2.3. Hijauan Makanan Ternak Sapi Potong
Pakan merupakan faktor yang sangat penting pada usaha peternakan sapi,
baik hijauan maupun konsentrat. Kontinuitas penyediaan pakan sangat
menentukan bagi keberhasilan usaha peternakan sapi terutama sapi kereman
karena sepanjang waktu sapi berada di dalam kandang. Pemberian pakan yang
tidak kontinu dapat menimbulkan stress dan akan berakibat sapi menjadi peka
terhadap berbagai penyakit dan terganggu pertumbuhannya (Ahmad et al. 2004).
Makanan hijauan ialah semua bahan makanan yang berasal dari tanaman
dalam bentuk daun-daunan, termasuk ke dalamnya bangsa rumput (gramineae),
kacang-kacangan (leguminoseae) dan hijauan dari tumbuh-tumbuhan lain seperti
daun nangka, aur, daun waru dan sebagainya (AAK 2005). Perbedaan mutu
hijauan dipengaruhi oleh faktor genetis (bawaan) dan faktor lingkungan berupa
jenis dan kesuburan tanah, iklim dan perlakuan manusia.

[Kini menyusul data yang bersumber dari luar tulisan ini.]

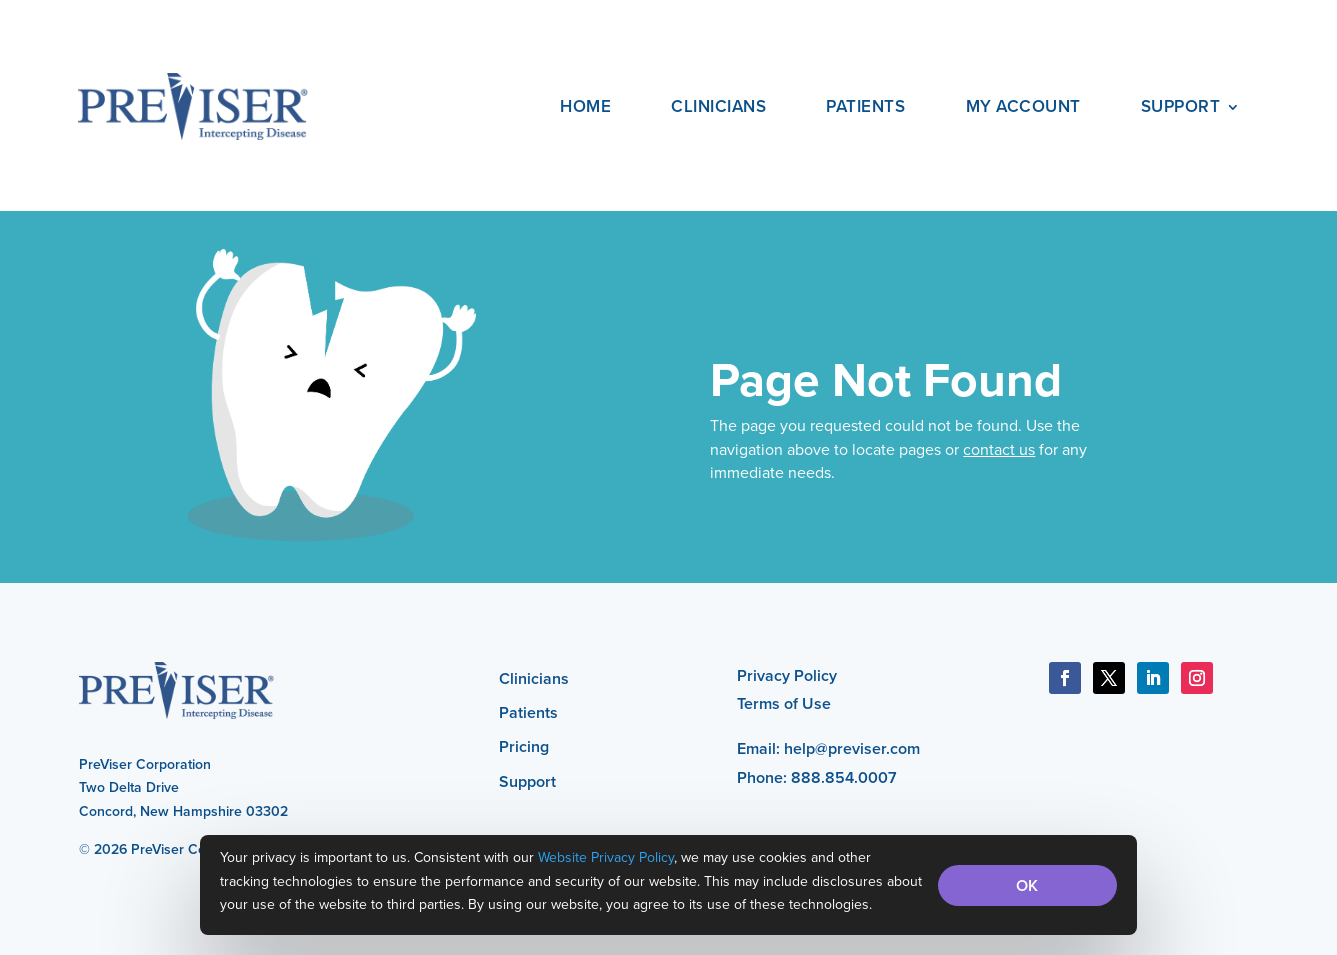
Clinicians (718, 106)
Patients (865, 106)
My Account (1023, 106)
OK (1027, 885)
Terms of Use (784, 703)
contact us (999, 449)
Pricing (524, 746)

Menurut Sofyan (2003), Hijauan Makanan Ternak yang diperlukan untuk
ternak ruminansia sebagian besar berupa rumput-rumputan, sehingga rumput
14
memegang peranan yang penting dalam penyediaan pakan dan telah umum
digunakan oleh peternak dalam jumlah besar. Dilihat dari cara tumbuhnya rumput
dapat digolongkan menjadi dua, yaitu rumput alami atau rumput liar dan rumput
budi daya atau rumput pertanian.
Untuk memelihara kontinuitas hijauan pakan ternak sering dilakukan
integrasi pakan hijauan dengan tanaman pangan, perkebunan, kehutanan, pagar
hidup, lahan tidur, padang rumput dan lahan kritis. Menurut Nitis (1995), ada
beberapa sistem integrasi hijauan pakan ternak, yaitu sistem tanaman sela, sistem
lorong, sistem teras bangku, sistem taongya, sistem sorjan, sistem kebun pakan
hijauan intensif, sistem pastura unggul, sistem bank pakan, sistem pekarangan dan
sistem tiga strata.
2.4. Evaluasi Sumberdaya Lahan untuk Peternakan Ruminansia
Lahan adalah bagian dari bentang alam (landscape) yang mencakup
pengertian lingkungan fisik termasuk iklim, topografi/relief, hidrologi dan
keadaan vegetasi alami (natural vegetation) yang semuanya secara potensial akan
berpengaruh terhadap penggunaan lahan (FAO 1976).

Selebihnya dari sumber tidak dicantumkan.